PASSAGE TO READ:
+++
January 13, 2021

Supreme Court brings back restrictions on medication abortion

Laura Paskus

The U.S. Supreme Court

The U.S. Supreme Court ruled Tuesday to reinstate restrictions on the a medication abortion pill that allowed patients to receive it through the mail during the pandemic.

The justices ruled 7 to 2 on the decision in favor of the U.S. Federal Drug Administration. The FDA has maintained a rule that a patient must travel to a clinic to pick up the abortion pill mifepristone for the past 20 years when the drug first came onto the market. Reproductive advocates and experts have said that is politically motivated. The patient can take the pill in a place of their own choosing.

The FDA, under the Trump administration, continued that rule during the early stages of the pandemic. The American College of Obstetricians and Gynecologists (ACOG) sued, arguing that during the global health emergency, the in-person visit to pick up the drug should be put on hold to protect public health.

A lower court in Maryland agreed over the summer, but the FDA appealed.

Related: Medical abortion just got easier but it may not last

Now, with one week left of the Trump administration, a majority on the Supreme Court sided with the FDA. Chief Justice John Roberts, writing the decision for the majority, said the question before the court was not whether the FDA’s in-person requirement placed an undue burden on women seeking an abortion but whether the lower court properly ordered the FDA to lift the established requirements.
+++
DATA BLOCK:
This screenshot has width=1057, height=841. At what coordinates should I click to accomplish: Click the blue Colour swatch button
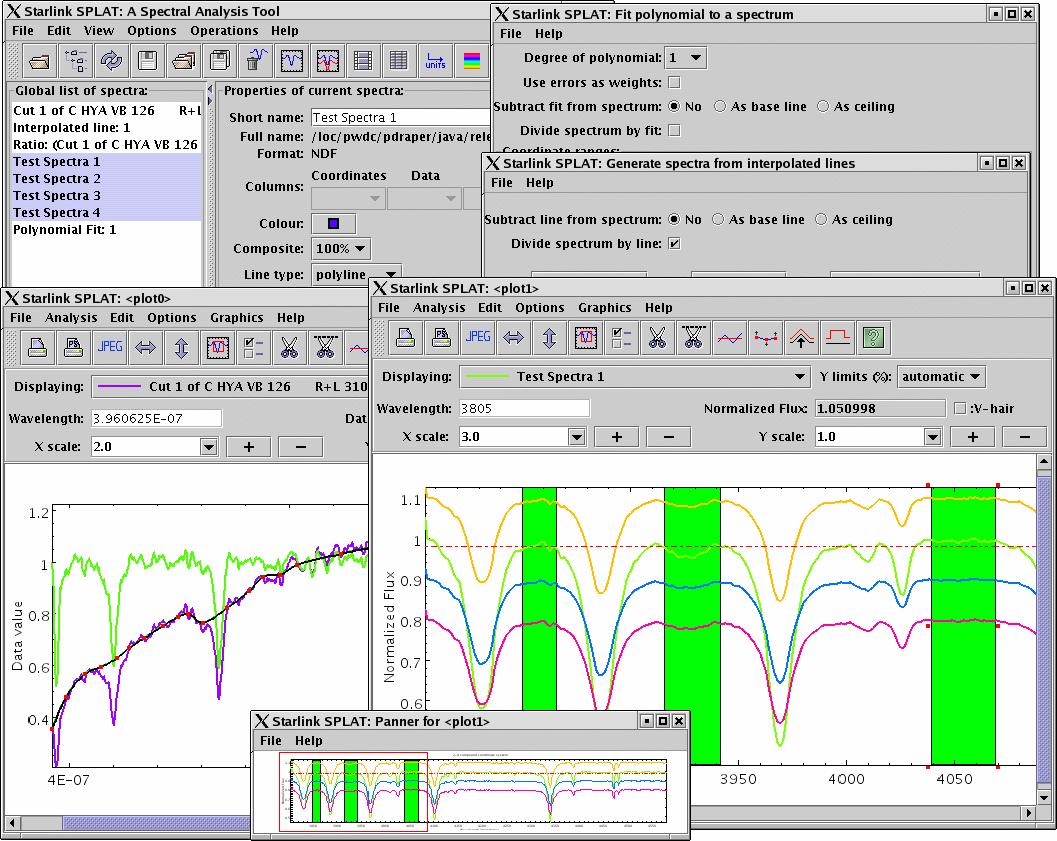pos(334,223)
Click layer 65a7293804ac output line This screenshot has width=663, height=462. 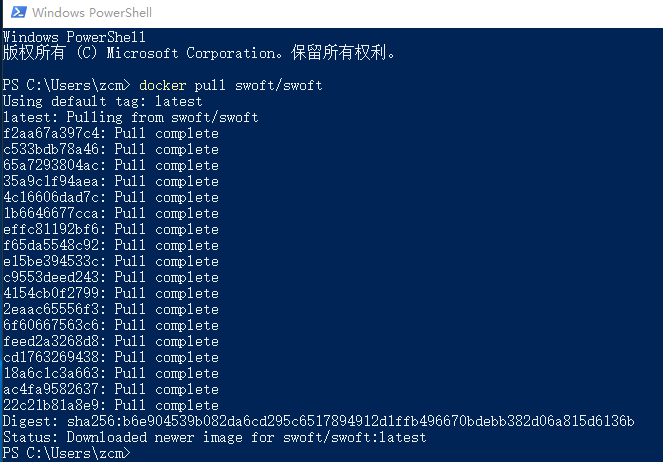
+++
BRIEF:
In the article about the Supreme Court ruling on medication abortion, what was the justices' vote?

SOLUTION TO THIS TASK:
7 to 2, in favor of the FDA